On chantait dans le temple. C'était un temple aux formes simples, en pierre taillée, massif et indestructible. Une trentaine de prêtres, nus jusqu'à la ceinture, prononçaient le sanscrit de façon précise et distincte tout en sachant la signification du chant. La gravité sonore de ces mots faisait presque trembler les murs et les piliers et le groupe qui se trouvait là se tut instinctivement.

Le chant touchait à la création, au début du monde et à la naissance de l'homme. Les fidèles avaient fermé les yeux et le chant suscitait de plaisantes évocations: souvenirs nostalgiques de l'enfance, pensées des progrès accomplis depuis cette époque, effet étrange produit par les mots sanscrits, ravissement d'entendre ce chant à nouveau. Certains le répétaient à voix basse, et leurs lèvres remuaient. L'atmosphère était chargée d'émotions fortes, mais les prêtres continuèrent à chanter et les dieux restèrent silencieux.
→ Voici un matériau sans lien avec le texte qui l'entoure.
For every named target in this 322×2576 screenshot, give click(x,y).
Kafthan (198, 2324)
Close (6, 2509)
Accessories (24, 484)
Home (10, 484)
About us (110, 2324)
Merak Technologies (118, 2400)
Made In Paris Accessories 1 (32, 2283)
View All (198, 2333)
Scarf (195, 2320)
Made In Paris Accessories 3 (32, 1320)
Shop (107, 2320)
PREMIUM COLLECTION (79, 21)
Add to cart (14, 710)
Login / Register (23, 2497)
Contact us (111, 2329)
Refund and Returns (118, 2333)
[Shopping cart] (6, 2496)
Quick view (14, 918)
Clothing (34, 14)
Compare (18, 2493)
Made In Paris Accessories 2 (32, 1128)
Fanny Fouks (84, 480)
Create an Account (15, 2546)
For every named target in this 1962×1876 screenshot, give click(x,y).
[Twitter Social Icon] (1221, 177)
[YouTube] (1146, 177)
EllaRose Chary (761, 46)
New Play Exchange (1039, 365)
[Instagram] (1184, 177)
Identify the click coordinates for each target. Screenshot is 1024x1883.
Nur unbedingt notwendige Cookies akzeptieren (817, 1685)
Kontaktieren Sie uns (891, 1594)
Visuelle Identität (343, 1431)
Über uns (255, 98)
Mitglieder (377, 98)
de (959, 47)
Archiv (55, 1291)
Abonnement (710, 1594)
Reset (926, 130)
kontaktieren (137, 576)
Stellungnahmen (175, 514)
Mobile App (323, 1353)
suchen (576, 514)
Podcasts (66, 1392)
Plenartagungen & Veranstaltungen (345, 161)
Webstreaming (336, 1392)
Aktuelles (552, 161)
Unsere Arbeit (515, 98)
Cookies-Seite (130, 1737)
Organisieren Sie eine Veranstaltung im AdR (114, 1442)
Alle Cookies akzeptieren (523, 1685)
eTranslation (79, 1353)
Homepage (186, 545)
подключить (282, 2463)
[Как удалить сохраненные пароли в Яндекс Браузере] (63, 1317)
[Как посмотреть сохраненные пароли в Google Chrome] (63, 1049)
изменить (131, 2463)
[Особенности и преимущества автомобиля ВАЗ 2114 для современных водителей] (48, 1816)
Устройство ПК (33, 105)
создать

Comme nous tenons à la notion de progrès ! Nous aimons à penser que nous atteindrons un état meilleur, que nous deviendrons plus cléments, plus paisibles et plus vertueux. Nous adorons nous accrocher à cette illusion et peu d'entre nous ont vraiment conscience que ce devenir est un faux-semblant, un mythe satisfaisant. Il nous plaît énormément de penser qu'un jour nous serons meilleurs, mais en attendant nous continuons comme si de rien n'était. Le progrès est un mot tellement rassurant, tellement réconfortant. C'est un mot avec lequel nous nous hypnotisons. La chose qui est ne peut pas devenir quelque chose de différent ; l'avidité ne peut pas devenir non- avidité ; pas plus que la violence peut devenir non-violence. Vous pouvez faire avec de la fonte une machine merveilleuse et compliquée mais la transformation est une illusion lorsqu'elle s'applique au devenir de l'être.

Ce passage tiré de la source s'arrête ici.